I haven't thought about "Altered Beast" in probably over a decade. That was my shit.

@slushygutter said...

Good stuff Dart, although I came up with the Intellivsion by Mattel. Back in early 80s, it was the ish! Unfortunatley, it was priced too high and they slowly scaled back, until they pulled it entirely. Some outfit in Cali made games for the old units thru 90-91. Best game: Night Stalker.

c0dec said...

your last couple of sentences just reminded me about the BBC documentary "Tetris - From Russia With Love". Don't tell me you haven't seen it -

BTW, you gotta get the handhelds in there.

Dart Adams said...

@ codec:

Yes, I have seen it and there will be a handheld post in the future as well as a post about the most frustrating games ever that I haven't yet ironed out the details about how I'm going to do it yet.


vincentlopez said...

Ahhhh...memories of my Colecovision. I begged my mom to get that for me when I was 10 or 11for Xmas. My friends and I played it every single day (Zaxxon, Dinkey Kong, etc.). And then the worst possible thing happened. It died exactly on the 91st day, which was the day after the warranty expired. Of course, my mom wouldn't get me a replacement but that system was worth it. We went back to playing Atari 2600 until the Atari 5200 came out.


DocZeus said...

Great post. My only gripe would be that you did not include the N64 on that list.

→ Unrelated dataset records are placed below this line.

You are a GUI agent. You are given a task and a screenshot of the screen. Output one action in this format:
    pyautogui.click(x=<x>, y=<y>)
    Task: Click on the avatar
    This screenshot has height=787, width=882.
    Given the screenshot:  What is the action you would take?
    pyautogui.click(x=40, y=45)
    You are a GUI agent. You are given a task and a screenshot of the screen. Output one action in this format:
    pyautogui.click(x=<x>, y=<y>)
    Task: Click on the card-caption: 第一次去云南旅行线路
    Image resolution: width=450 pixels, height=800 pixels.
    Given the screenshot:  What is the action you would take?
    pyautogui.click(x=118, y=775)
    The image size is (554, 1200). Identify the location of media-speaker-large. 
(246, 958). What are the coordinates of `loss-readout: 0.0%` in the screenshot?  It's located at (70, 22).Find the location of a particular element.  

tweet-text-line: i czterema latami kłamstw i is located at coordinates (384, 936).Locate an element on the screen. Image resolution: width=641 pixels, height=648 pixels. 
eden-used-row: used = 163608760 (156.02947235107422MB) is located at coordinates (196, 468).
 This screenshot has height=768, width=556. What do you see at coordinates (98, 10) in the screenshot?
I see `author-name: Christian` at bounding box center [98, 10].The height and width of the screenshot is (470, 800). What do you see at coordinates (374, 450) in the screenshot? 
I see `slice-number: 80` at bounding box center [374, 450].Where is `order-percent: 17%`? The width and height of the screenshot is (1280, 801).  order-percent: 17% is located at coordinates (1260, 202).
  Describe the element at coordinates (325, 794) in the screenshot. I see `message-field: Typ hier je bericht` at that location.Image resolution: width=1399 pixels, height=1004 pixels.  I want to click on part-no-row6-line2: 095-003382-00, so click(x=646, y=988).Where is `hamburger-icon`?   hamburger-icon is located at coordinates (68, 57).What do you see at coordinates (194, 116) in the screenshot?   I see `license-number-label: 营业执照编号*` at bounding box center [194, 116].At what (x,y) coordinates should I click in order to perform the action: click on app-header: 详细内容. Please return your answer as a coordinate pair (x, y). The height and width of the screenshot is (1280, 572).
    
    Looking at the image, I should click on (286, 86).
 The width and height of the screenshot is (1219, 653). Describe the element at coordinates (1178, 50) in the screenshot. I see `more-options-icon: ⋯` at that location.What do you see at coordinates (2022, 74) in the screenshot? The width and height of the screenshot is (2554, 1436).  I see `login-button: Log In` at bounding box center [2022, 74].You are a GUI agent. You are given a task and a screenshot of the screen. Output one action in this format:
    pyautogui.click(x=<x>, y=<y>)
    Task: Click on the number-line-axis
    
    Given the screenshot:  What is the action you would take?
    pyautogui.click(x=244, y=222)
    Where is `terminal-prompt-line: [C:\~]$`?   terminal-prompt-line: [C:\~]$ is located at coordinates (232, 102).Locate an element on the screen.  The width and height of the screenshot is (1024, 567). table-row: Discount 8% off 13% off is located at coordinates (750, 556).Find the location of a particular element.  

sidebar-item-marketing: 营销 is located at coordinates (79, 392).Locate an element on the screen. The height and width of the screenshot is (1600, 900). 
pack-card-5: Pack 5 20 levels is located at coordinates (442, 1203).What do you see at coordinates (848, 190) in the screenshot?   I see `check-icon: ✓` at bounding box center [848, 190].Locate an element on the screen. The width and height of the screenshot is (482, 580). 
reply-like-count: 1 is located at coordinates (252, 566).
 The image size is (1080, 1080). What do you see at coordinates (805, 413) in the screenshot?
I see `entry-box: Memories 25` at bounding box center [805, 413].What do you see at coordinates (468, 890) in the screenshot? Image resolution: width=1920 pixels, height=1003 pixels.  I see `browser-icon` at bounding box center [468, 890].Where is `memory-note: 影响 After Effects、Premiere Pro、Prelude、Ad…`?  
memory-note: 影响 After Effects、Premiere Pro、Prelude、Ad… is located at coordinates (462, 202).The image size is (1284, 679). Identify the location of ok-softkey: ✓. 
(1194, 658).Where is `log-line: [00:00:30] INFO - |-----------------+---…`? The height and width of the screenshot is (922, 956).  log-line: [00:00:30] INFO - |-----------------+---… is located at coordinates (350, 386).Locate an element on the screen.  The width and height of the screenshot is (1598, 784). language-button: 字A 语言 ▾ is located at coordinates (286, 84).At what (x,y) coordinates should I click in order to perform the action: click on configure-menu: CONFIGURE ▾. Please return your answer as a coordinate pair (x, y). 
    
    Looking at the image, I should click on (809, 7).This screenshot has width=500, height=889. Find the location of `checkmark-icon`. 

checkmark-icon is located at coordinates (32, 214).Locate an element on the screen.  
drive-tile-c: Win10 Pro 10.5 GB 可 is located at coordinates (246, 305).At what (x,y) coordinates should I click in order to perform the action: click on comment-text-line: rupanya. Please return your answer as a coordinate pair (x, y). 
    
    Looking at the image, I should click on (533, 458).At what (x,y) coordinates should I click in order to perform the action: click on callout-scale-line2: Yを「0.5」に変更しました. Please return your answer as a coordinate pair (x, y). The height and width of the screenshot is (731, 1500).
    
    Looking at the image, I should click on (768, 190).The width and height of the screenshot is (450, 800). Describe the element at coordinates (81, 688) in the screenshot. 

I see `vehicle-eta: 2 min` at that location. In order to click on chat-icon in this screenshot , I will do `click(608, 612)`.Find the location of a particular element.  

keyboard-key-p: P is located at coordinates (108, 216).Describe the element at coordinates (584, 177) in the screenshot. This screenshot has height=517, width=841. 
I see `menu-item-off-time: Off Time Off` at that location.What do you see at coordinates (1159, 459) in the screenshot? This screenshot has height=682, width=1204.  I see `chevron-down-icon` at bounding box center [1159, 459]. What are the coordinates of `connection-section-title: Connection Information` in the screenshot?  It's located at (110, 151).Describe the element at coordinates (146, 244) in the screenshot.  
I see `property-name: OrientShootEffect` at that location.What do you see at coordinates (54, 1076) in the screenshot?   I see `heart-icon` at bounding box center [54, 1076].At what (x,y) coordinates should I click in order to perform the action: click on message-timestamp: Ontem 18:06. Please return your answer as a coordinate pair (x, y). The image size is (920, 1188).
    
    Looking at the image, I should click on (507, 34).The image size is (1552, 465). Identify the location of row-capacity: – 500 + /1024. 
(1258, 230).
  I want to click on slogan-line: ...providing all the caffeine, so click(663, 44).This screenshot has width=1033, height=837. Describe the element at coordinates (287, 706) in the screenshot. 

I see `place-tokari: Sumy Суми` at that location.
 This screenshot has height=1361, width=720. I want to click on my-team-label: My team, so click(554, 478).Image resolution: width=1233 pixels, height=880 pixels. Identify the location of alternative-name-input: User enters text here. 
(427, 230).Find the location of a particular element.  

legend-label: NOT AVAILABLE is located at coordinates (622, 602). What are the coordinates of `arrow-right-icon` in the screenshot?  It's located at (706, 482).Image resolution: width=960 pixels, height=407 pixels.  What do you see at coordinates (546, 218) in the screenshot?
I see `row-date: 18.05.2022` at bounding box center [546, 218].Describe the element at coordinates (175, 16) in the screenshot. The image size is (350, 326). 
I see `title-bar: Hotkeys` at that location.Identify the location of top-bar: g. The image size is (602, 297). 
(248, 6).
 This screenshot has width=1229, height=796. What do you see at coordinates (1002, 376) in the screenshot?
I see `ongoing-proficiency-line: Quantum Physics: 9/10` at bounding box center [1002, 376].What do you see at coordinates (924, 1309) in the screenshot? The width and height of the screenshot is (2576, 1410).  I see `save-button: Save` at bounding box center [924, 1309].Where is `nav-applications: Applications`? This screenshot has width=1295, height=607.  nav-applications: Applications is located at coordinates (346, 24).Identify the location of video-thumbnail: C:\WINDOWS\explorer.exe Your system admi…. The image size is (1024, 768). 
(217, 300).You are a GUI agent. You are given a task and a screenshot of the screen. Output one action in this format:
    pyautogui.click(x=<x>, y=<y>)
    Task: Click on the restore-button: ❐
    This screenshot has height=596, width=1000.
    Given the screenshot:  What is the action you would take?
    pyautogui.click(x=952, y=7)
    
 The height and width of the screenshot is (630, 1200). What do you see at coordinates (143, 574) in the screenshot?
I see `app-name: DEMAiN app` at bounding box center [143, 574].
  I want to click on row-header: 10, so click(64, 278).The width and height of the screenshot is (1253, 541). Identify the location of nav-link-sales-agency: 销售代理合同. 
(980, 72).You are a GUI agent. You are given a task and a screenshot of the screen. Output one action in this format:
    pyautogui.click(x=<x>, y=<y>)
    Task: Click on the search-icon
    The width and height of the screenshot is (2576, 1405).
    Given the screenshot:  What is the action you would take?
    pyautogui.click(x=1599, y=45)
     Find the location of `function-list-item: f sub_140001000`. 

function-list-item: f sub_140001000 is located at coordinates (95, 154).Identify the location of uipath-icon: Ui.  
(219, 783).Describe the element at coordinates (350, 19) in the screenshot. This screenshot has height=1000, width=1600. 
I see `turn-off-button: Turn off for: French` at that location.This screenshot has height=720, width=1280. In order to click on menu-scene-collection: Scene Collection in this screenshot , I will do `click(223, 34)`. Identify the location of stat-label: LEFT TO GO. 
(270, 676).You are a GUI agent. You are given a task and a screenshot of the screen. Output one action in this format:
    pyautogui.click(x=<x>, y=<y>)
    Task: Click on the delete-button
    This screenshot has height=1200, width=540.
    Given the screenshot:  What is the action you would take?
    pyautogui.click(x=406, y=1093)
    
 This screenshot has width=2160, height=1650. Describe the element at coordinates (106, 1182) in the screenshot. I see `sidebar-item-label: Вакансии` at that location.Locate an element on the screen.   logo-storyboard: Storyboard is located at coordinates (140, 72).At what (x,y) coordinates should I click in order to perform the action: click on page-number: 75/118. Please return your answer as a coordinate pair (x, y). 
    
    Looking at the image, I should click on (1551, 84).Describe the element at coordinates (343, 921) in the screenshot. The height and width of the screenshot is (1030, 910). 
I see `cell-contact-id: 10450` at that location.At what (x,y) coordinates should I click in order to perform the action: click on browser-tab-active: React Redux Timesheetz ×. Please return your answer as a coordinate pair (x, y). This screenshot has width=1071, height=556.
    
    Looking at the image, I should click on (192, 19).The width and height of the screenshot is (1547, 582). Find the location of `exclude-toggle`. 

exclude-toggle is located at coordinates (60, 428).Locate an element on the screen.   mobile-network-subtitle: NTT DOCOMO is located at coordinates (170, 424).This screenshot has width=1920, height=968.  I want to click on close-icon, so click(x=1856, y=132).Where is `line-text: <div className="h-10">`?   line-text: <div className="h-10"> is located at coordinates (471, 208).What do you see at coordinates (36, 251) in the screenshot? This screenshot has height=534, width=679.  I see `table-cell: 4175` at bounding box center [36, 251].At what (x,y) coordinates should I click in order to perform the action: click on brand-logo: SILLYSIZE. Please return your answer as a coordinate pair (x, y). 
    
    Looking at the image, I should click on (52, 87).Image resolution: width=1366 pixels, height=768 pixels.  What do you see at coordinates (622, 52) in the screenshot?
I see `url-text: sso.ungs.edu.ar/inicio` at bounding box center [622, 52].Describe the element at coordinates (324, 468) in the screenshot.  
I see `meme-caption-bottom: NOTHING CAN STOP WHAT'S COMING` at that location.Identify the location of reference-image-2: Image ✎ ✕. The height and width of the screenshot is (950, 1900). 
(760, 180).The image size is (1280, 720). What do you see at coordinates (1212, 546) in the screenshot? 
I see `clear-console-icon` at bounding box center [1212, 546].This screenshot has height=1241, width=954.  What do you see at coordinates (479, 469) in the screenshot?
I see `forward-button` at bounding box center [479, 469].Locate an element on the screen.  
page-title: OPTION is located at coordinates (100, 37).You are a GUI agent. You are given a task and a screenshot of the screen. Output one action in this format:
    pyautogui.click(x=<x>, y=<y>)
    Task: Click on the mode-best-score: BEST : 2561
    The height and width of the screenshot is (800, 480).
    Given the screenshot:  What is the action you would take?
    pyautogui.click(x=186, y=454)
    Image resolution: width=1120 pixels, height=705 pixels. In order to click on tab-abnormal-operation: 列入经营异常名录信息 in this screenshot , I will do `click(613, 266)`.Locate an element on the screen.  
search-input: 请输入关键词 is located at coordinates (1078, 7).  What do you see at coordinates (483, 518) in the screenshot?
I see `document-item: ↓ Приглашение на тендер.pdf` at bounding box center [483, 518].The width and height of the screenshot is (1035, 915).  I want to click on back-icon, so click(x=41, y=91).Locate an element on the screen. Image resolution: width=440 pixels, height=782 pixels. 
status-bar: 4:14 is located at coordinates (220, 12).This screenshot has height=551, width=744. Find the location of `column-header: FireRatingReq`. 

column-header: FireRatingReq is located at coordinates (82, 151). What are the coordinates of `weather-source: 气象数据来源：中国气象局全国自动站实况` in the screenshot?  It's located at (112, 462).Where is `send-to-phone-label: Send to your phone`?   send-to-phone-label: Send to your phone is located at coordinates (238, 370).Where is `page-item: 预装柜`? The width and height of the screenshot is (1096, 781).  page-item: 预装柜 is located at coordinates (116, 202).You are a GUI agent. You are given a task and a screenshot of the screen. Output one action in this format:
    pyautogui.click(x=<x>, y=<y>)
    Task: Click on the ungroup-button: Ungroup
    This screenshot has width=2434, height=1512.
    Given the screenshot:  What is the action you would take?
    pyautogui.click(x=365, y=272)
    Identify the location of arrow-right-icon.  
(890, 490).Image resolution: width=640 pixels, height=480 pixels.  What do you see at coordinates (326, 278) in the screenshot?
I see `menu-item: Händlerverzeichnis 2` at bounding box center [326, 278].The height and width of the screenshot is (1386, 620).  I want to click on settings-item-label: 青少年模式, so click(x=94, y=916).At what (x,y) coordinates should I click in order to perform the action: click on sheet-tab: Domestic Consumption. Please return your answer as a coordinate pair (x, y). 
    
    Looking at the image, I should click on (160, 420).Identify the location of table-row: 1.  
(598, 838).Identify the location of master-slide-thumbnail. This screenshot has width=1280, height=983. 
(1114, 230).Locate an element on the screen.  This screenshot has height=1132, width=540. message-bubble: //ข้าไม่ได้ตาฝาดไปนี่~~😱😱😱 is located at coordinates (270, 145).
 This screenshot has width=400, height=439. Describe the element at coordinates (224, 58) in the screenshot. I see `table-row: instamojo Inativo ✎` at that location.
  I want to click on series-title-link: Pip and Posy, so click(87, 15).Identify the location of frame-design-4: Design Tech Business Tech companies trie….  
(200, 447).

C'mon, tell me you didn't pee your pants a lil when you first saw Mario rendered in 3D for Mario 64. That game still is heat rocks, almost 15 years later. It never gets old.

Dart Adams said...

@ doc zeus:

I hated the N64 more than the Jheri Curl. I was a certified Nintendo hater during the SNES/N64/Gamecube era (PlayStation/PS2 owner) and as I type this my niece and nephew are behind me playing Wii Play on my Wii.